§ **YOUR INSTRUCTIONS**:
Each of the records that follow needs an exact reproduction.

--- INPUT DATA Enclosed Below ---

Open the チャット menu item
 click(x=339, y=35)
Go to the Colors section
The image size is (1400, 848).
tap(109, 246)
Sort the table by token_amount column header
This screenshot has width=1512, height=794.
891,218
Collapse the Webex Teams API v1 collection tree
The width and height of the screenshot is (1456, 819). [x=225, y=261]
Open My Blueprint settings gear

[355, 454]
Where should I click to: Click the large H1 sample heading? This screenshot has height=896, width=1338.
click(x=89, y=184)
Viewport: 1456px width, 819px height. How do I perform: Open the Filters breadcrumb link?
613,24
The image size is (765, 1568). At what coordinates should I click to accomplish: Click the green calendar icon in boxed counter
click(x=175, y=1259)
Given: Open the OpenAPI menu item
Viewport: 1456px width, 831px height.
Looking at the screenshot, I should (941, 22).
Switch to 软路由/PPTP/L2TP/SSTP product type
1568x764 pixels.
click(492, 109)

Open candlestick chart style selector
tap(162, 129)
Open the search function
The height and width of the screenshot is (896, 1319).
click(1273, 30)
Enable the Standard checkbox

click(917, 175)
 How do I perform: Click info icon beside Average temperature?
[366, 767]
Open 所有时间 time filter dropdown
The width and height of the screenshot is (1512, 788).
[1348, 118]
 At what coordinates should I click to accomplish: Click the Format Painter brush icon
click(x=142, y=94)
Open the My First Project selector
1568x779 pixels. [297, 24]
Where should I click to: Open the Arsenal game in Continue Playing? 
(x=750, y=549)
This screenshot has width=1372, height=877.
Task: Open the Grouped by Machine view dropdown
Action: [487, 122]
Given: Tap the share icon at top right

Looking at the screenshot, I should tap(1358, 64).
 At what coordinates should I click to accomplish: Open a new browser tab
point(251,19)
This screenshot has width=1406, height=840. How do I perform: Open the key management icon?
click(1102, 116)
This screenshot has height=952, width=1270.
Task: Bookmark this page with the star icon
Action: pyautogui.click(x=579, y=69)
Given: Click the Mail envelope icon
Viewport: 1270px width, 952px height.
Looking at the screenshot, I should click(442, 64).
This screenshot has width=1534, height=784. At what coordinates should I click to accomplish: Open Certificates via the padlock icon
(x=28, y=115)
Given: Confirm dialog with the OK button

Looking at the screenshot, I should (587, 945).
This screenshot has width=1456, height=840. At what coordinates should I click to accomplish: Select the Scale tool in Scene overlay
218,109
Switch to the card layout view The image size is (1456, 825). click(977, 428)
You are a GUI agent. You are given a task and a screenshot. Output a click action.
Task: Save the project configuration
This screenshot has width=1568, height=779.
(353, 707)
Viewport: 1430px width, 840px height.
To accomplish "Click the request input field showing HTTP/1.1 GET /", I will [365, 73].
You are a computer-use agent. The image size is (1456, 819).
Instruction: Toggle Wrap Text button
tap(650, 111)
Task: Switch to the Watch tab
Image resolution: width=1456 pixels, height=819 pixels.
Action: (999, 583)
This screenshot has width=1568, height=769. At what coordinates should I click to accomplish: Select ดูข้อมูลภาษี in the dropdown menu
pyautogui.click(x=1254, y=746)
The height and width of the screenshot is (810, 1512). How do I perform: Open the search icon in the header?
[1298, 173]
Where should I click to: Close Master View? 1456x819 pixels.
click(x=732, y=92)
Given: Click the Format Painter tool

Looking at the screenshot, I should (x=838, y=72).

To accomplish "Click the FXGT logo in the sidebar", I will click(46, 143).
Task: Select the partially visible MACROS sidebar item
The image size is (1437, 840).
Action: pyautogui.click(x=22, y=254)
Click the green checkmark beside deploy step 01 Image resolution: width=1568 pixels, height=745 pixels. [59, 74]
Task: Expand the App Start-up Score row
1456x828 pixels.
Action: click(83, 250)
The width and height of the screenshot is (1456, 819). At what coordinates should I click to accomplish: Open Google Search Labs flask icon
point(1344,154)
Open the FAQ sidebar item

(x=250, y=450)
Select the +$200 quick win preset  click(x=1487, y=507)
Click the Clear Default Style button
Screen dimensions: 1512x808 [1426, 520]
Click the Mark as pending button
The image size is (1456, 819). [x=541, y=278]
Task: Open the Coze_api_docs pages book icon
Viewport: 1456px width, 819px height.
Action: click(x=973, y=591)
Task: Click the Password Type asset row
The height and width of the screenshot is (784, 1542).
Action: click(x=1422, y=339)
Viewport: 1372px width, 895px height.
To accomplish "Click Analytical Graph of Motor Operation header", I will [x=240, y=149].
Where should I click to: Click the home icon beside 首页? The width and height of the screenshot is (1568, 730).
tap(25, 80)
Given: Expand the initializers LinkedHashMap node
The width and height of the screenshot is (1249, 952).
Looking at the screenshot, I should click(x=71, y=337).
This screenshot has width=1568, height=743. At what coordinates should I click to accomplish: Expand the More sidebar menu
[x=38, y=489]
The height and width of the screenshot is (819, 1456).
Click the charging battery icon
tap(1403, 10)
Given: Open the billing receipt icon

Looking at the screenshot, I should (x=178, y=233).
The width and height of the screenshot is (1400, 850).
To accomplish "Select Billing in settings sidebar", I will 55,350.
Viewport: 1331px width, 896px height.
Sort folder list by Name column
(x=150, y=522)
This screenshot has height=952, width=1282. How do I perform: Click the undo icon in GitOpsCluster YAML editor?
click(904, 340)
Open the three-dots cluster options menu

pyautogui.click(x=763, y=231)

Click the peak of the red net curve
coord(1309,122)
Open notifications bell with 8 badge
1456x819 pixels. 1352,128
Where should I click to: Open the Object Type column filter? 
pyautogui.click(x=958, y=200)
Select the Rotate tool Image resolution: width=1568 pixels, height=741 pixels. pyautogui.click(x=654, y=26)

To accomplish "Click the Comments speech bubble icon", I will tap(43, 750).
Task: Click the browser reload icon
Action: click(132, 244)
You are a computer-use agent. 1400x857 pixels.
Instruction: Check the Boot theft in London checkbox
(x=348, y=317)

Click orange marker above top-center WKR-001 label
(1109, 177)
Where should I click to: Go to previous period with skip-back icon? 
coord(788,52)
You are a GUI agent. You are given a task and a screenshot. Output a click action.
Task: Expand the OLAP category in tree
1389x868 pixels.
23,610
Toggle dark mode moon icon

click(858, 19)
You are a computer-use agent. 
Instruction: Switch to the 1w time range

--- End of Enclosed INPUT DATA ---

§ **OUTPUT BELOW**:
Open the チャット menu item
 click(x=339, y=35)
Go to the Colors section
The image size is (1400, 848).
tap(109, 246)
Sort the table by token_amount column header
This screenshot has width=1512, height=794.
891,218
Collapse the Webex Teams API v1 collection tree
The width and height of the screenshot is (1456, 819). [x=225, y=261]
Open My Blueprint settings gear

[355, 454]
Where should I click to: Click the large H1 sample heading? This screenshot has height=896, width=1338.
click(x=89, y=184)
Viewport: 1456px width, 819px height. How do I perform: Open the Filters breadcrumb link?
613,24
The image size is (765, 1568). At what coordinates should I click to accomplish: Click the green calendar icon in boxed counter
click(x=175, y=1259)
Given: Open the OpenAPI menu item
Viewport: 1456px width, 831px height.
Looking at the screenshot, I should (941, 22).
Switch to 软路由/PPTP/L2TP/SSTP product type
1568x764 pixels.
click(492, 109)

Open candlestick chart style selector
tap(162, 129)
Open the search function
The height and width of the screenshot is (896, 1319).
click(1273, 30)
Enable the Standard checkbox

click(917, 175)
 How do I perform: Click info icon beside Average temperature?
[366, 767]
Open 所有时间 time filter dropdown
The width and height of the screenshot is (1512, 788).
[1348, 118]
 At what coordinates should I click to accomplish: Click the Format Painter brush icon
click(x=142, y=94)
Open the My First Project selector
1568x779 pixels. [297, 24]
Where should I click to: Open the Arsenal game in Continue Playing? 
(x=750, y=549)
This screenshot has width=1372, height=877.
Task: Open the Grouped by Machine view dropdown
Action: [487, 122]
Given: Tap the share icon at top right

Looking at the screenshot, I should tap(1358, 64).
 At what coordinates should I click to accomplish: Open a new browser tab
point(251,19)
This screenshot has width=1406, height=840. How do I perform: Open the key management icon?
click(1102, 116)
This screenshot has height=952, width=1270.
Task: Bookmark this page with the star icon
Action: pyautogui.click(x=579, y=69)
Given: Click the Mail envelope icon
Viewport: 1270px width, 952px height.
Looking at the screenshot, I should click(442, 64).
This screenshot has width=1534, height=784. At what coordinates should I click to accomplish: Open Certificates via the padlock icon
(x=28, y=115)
Given: Confirm dialog with the OK button

Looking at the screenshot, I should (587, 945).
This screenshot has width=1456, height=840. At what coordinates should I click to accomplish: Select the Scale tool in Scene overlay
218,109
Switch to the card layout view The image size is (1456, 825). click(977, 428)
You are a GUI agent. You are given a task and a screenshot. Output a click action.
Task: Save the project configuration
This screenshot has width=1568, height=779.
(353, 707)
Viewport: 1430px width, 840px height.
To accomplish "Click the request input field showing HTTP/1.1 GET /", I will [365, 73].
You are a computer-use agent. The image size is (1456, 819).
Instruction: Toggle Wrap Text button
tap(650, 111)
Task: Switch to the Watch tab
Image resolution: width=1456 pixels, height=819 pixels.
Action: (999, 583)
This screenshot has width=1568, height=769. At what coordinates should I click to accomplish: Select ดูข้อมูลภาษี in the dropdown menu
pyautogui.click(x=1254, y=746)
The height and width of the screenshot is (810, 1512). How do I perform: Open the search icon in the header?
[1298, 173]
Where should I click to: Close Master View? 1456x819 pixels.
click(x=732, y=92)
Given: Click the Format Painter tool

Looking at the screenshot, I should (x=838, y=72).

To accomplish "Click the FXGT logo in the sidebar", I will click(46, 143).
Task: Select the partially visible MACROS sidebar item
The image size is (1437, 840).
Action: pyautogui.click(x=22, y=254)
Click the green checkmark beside deploy step 01 Image resolution: width=1568 pixels, height=745 pixels. [59, 74]
Task: Expand the App Start-up Score row
1456x828 pixels.
Action: click(83, 250)
The width and height of the screenshot is (1456, 819). At what coordinates should I click to accomplish: Open Google Search Labs flask icon
point(1344,154)
Open the FAQ sidebar item

(x=250, y=450)
Select the +$200 quick win preset  click(x=1487, y=507)
Click the Clear Default Style button
Screen dimensions: 1512x808 [1426, 520]
Click the Mark as pending button
The image size is (1456, 819). [x=541, y=278]
Task: Open the Coze_api_docs pages book icon
Viewport: 1456px width, 819px height.
Action: click(x=973, y=591)
Task: Click the Password Type asset row
The height and width of the screenshot is (784, 1542).
Action: click(x=1422, y=339)
Viewport: 1372px width, 895px height.
To accomplish "Click Analytical Graph of Motor Operation header", I will [x=240, y=149].
Where should I click to: Click the home icon beside 首页? The width and height of the screenshot is (1568, 730).
tap(25, 80)
Given: Expand the initializers LinkedHashMap node
The width and height of the screenshot is (1249, 952).
Looking at the screenshot, I should click(x=71, y=337).
This screenshot has width=1568, height=743. At what coordinates should I click to accomplish: Expand the More sidebar menu
[x=38, y=489]
The height and width of the screenshot is (819, 1456).
Click the charging battery icon
tap(1403, 10)
Given: Open the billing receipt icon

Looking at the screenshot, I should (x=178, y=233).
The width and height of the screenshot is (1400, 850).
To accomplish "Select Billing in settings sidebar", I will 55,350.
Viewport: 1331px width, 896px height.
Sort folder list by Name column
(x=150, y=522)
This screenshot has height=952, width=1282. How do I perform: Click the undo icon in GitOpsCluster YAML editor?
click(904, 340)
Open the three-dots cluster options menu

pyautogui.click(x=763, y=231)

Click the peak of the red net curve
coord(1309,122)
Open notifications bell with 8 badge
1456x819 pixels. 1352,128
Where should I click to: Open the Object Type column filter? 
pyautogui.click(x=958, y=200)
Select the Rotate tool Image resolution: width=1568 pixels, height=741 pixels. pyautogui.click(x=654, y=26)

To accomplish "Click the Comments speech bubble icon", I will tap(43, 750).
Task: Click the browser reload icon
Action: click(132, 244)
You are a computer-use agent. 1400x857 pixels.
Instruction: Check the Boot theft in London checkbox
(x=348, y=317)

Click orange marker above top-center WKR-001 label
(1109, 177)
Where should I click to: Go to previous period with skip-back icon? 
coord(788,52)
You are a GUI agent. You are given a task and a screenshot. Output a click action.
Task: Expand the OLAP category in tree
1389x868 pixels.
23,610
Toggle dark mode moon icon

click(858, 19)
You are a computer-use agent. 
Instruction: Switch to the 1w time range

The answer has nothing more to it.